-------- Material for the task --------

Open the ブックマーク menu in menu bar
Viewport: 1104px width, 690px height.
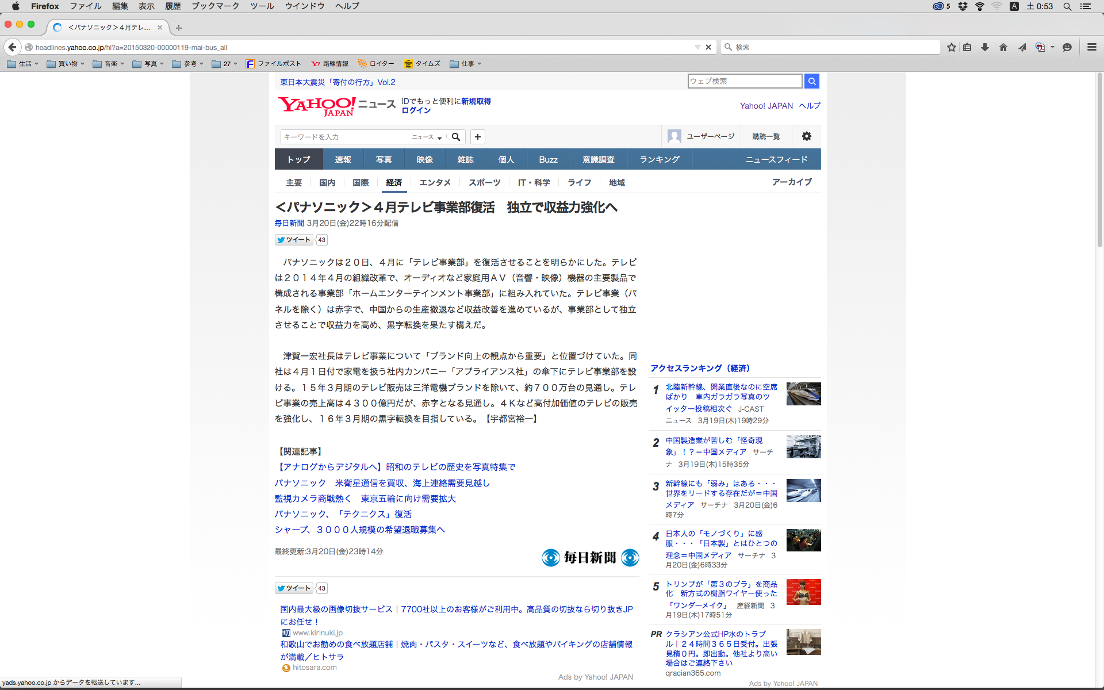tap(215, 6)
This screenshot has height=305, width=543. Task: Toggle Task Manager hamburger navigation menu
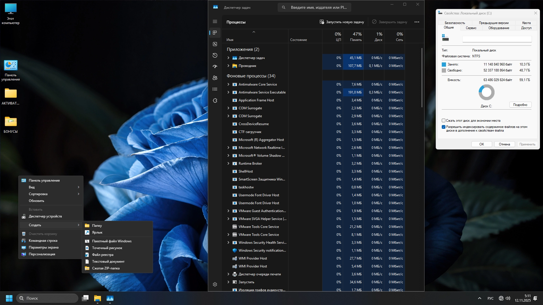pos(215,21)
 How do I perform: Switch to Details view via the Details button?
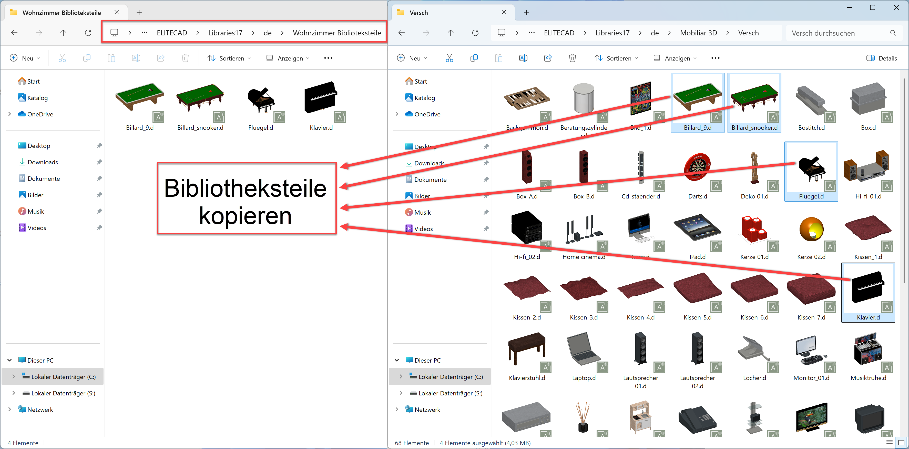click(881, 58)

--------

About this exercise:
From the line that contains "How do I perform: Switch" to the last line of the records above, copy each line exactly, both ends included, and leave the pictures out.

Finished task:
 How do I perform: Switch to Details view via the Details button?
click(881, 58)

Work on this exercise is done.